冯程华对外和蔼可亲,对女儿却相当严厉,经常打骂女儿。吴笃很早就开始追星,很早就开始死气沉沉。她痴迷的是一种叫“丧”的文化。只是以前冯程华活着,她但凡敢表现出来,少不了又挨一顿毒打。皮肉之苦打消了吴笃的表现欲。
冯程华死后,单靠吴寡妇一个女人家管不住吴笃,吴笃便将自己的个性展露无遗。同时她身上的一切变故都可以怪在冯程华的死之上,这貌似是对父亲经常打她的一种惩罚。
23.
我和吴笃虽为发小,却相交甚少。小时候经常一块儿玩,但自从那次她妈妈找到我家里来之后,我们便很少玩了。那是小时候不懂事,揭人家吴笃裙子,不知道被村里哪家人看到了,到吴笃妈妈那儿告状。那人添油加醋,说我把人家吴笃衣服全脱了。
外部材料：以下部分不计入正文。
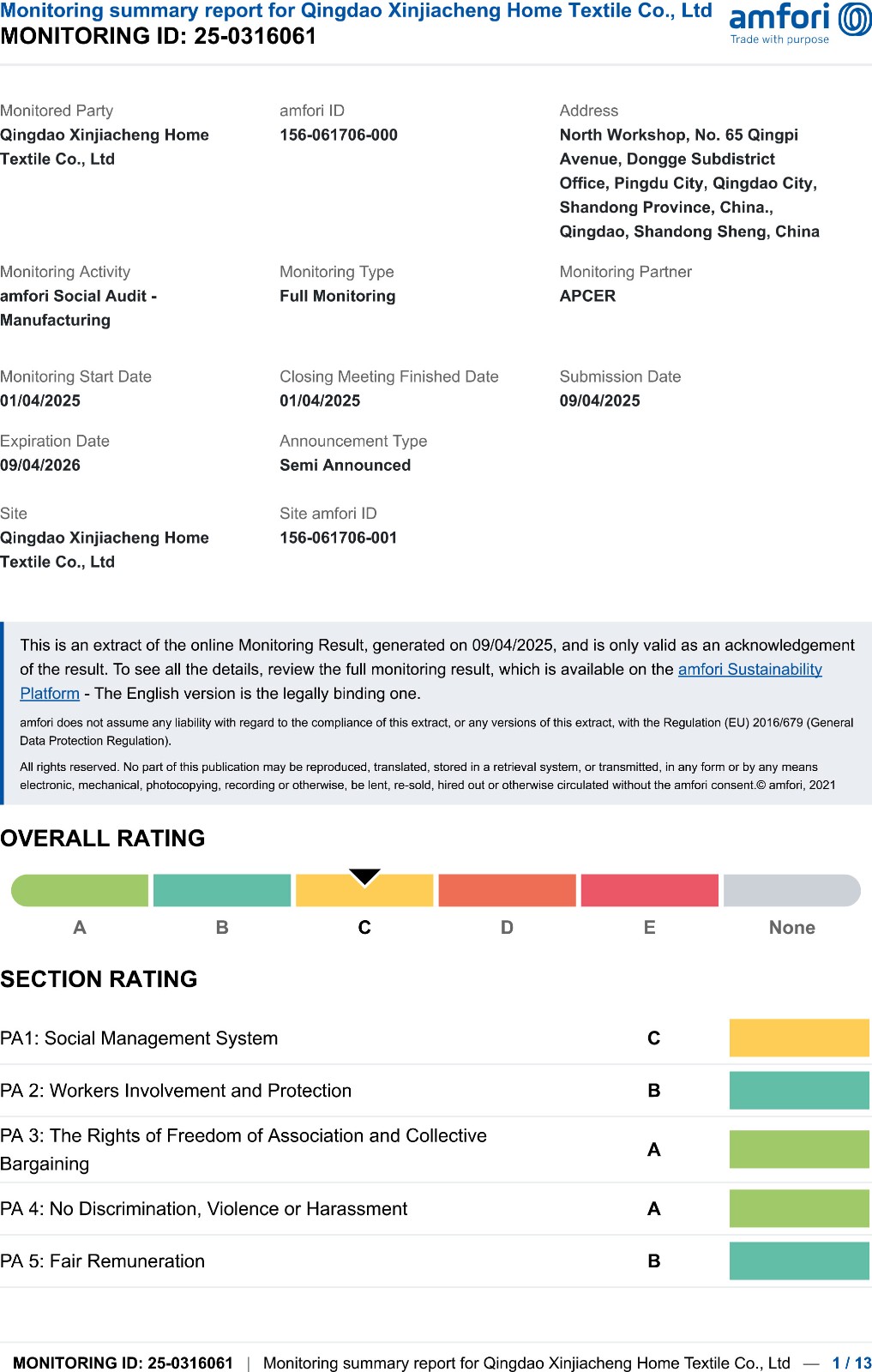Click the Monitoring Partner value APCER
The width and height of the screenshot is (872, 1372).
click(x=587, y=296)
吴笃妈妈来我家指责我的时候,我一头雾水,我不知道为什么会传成我脱了人家衣服。父母把我一头雾水的模样当作默认罪行,甩手对我一巴掌。
从那之后,我不知道以一种怎样的方式重新面对吴笃,或者用一种什么样的心态直面在和吴笃重新玩耍时她妈妈突然出现。
她妈妈一定开始对我带有异样的目光。似有似无的芥蒂,让我身心俱疲。
24.
我对吴笃谈论过关于她性格改变的看法,我说她是因为她爸死了没人能管得住她她才敢嚣张的,吴笃对我不屑一顾。不过自那以后,她在我面前从来没有横起来过。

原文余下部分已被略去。